De ce dernier point de vue, il n'est que grand temps d'accorder une dignité philosophique au concept de mondialisation, qui, s'il a été instrumentalisé par les idéologues " néo-libéraux " et leurs opposants, jusqu'au point de ne plus apparaître que comme un concept entièrement vide, sinon une simple machine de guerre, n'en a pas moins la vertu de recueillir les principales tensions à l'œ;uvre au présent sur la scène géopolitique. Car ce que dit et recèle mondialisation, ce qui explique que les questions des identités, du " repli identitaire ", de " la perte des vieilles identités " et de leurs " nouvelles formes " soient aussi brûlantes aujourd'hui, c'est que les mondialisations engendrent un bouleversement des ordres de la domination et du partage dont chacun perçoit intuitivement qu'il pourrait bien ne laisser intacte aucune figure familière de notre paysage, voire aucune des identités qui étaient nos repères amis ou ennemis, et qui jouaient un rôle essentiel dans notre structuration comme sujets. Sujets d'un destin qui paraissait encore naguère relativement maîtrisable dans un monde assez bien connu, alors que tout semble désormais nous échapper de ce monde de l'an 2000 qui s'enfonce dans l'étrangeté à la mesure de l'immédiateté devenue son mode d'être et d'agir principal.
En vérité, " la mondialisation " n'aurait pas pris en quelques années d'un débat hypertrophié cette importance exaspérante si, par-delà toutes les menaces (ou vertus, tant réelles qu'imaginaires, économiques, sociales, politiques, culturelles) qu'on veut bien lui attribuer – donc, elle n'aurait pas pris cette importance si nous n'anticipions (de manière plus ou moins rationnelle) que c'est la donne de la domination et du partage qu'elle modifie ou est susceptible de modifier (et, en effet, de manière peut-être aussi " historique " que l'avènement de l'Imprimerie ou celui de la première Révolution industrielle). Et, partant, que les problèmes auxquels nous étions initiés, et sur lesquels nous pensions avoir quelque prise, même avec difficulté (ces fameux problèmes à juste titre mobilisateurs : – la redistribution internationale des richesses ; la diffusion des pratiques démocratiques ; l'élaboration de solutions durables aux conflits nationaux, religieux, ethniques ; la progression de la culture de la paix, etc.), ces problèmes ne peuvent sans doute plus être posés dans les mêmes termes qu'il y a dix ou vingt ans. Cela, en premier lieu : parce que pareilles problématiques ont été elles-mêmes " mondialisées " auprès d'un nombre toujours plus considérable de citoyens de tous pays qui se les sont appropriées en les adaptant à leurs concepts et à leur environnement, de telle sorte qu'elles ne peuvent plus être la propriété privée d'aucune oligarchie, aussi " progressiste " soit-elle et animée des meilleures intentions !

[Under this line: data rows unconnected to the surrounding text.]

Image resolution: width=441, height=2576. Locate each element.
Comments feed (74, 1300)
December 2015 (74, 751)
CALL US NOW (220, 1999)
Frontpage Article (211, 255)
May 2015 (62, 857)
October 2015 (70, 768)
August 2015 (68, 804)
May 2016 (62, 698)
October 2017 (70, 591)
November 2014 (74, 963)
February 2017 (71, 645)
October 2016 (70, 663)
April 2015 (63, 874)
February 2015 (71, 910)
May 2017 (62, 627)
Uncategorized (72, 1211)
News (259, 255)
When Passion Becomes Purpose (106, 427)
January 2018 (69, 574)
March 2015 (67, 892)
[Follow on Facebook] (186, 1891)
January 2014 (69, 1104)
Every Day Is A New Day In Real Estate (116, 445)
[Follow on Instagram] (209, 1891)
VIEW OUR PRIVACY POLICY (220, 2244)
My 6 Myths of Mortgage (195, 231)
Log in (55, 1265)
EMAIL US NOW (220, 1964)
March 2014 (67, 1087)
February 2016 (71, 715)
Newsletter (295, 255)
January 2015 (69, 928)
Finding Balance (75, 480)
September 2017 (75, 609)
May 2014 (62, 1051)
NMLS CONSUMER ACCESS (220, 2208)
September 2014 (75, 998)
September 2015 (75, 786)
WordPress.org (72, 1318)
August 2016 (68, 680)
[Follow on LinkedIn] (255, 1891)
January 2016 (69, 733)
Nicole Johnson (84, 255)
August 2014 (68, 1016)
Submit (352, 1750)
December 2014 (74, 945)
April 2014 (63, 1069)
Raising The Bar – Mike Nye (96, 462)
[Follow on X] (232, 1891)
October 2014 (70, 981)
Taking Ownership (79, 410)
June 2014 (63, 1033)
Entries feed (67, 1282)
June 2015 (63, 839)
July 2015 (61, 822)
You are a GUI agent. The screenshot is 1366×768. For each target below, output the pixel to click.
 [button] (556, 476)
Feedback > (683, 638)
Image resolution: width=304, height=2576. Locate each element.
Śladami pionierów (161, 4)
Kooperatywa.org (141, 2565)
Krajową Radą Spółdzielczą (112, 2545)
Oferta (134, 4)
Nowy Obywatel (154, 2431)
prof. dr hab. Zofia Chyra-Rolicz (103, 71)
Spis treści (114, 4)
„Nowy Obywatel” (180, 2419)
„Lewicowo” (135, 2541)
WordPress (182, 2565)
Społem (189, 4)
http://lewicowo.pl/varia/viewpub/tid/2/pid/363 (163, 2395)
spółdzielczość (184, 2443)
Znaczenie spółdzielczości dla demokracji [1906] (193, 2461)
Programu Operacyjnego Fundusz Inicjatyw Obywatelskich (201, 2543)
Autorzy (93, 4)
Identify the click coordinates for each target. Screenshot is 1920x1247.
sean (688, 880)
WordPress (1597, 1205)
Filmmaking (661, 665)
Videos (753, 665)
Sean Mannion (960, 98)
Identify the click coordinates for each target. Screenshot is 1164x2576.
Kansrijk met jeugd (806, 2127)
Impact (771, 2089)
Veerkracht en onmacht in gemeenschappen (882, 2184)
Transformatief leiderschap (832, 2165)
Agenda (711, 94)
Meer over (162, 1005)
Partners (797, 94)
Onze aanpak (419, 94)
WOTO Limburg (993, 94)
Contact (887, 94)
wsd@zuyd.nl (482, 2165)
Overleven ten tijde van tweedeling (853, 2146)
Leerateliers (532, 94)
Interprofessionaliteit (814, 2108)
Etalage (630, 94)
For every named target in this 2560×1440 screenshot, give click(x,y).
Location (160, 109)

En toute hypothèse, proclamer : " Rien de nouveau sous le soleil noir de la mondialisation ! " – cela reviendrait à prétendre que le débat présent est dénué d'intérêt et de richesse, et n'opposerait, en définitive, que des ignorants et des hypocrites. " La mondialisation " ne saurait être en soi ni " heureuse ", ni " malheureuse ", comme l'envisage Alexandre Adler – et d'abord, parce qu'elle n'est pas sujet. Car les seuls sujets, et singulièrement sujets de la domination et du partage, ce sont les hommes. Le bonheur ou le malheur dont il est question ne peuvent être que ceux des hommes. Laissons-leur donc le droit de qualifier à leur manière, là où ils vivent et comme ils l'entendent, leur expérimentation " heureuse ", " malheureuse " ou radicalement différente de ces phénomènes qu'ils subissent ou maîtrisent. Pour que " la mondialisation " cesse d'être surtout perçue comme une menace et un piège par une majorité de citoyens du monde, il faut abandonner le discours condescendant des oligarques " experts " qui savent toujours en vanter la beauté incontournable... En effet, toute forme de privatisation intellectuelle, politique, économique, historique ou autre de cette question assignée à chacun est une façon de donner raison à ceux qui voient d'abord en elle " la menace " (immédiate et palpable) plutôt que " la chance " (hypothétique et lointaine). Commençons donc par ouvrir la question des mondialisations en cours et de leur histoire (plutôt que d'en refermer la page) et écoutons tous ceux qui ont à témoigner des formes contemporaines de domination et de partage qu'ils expérimentent au quotidien dans ce " nouveau monde ".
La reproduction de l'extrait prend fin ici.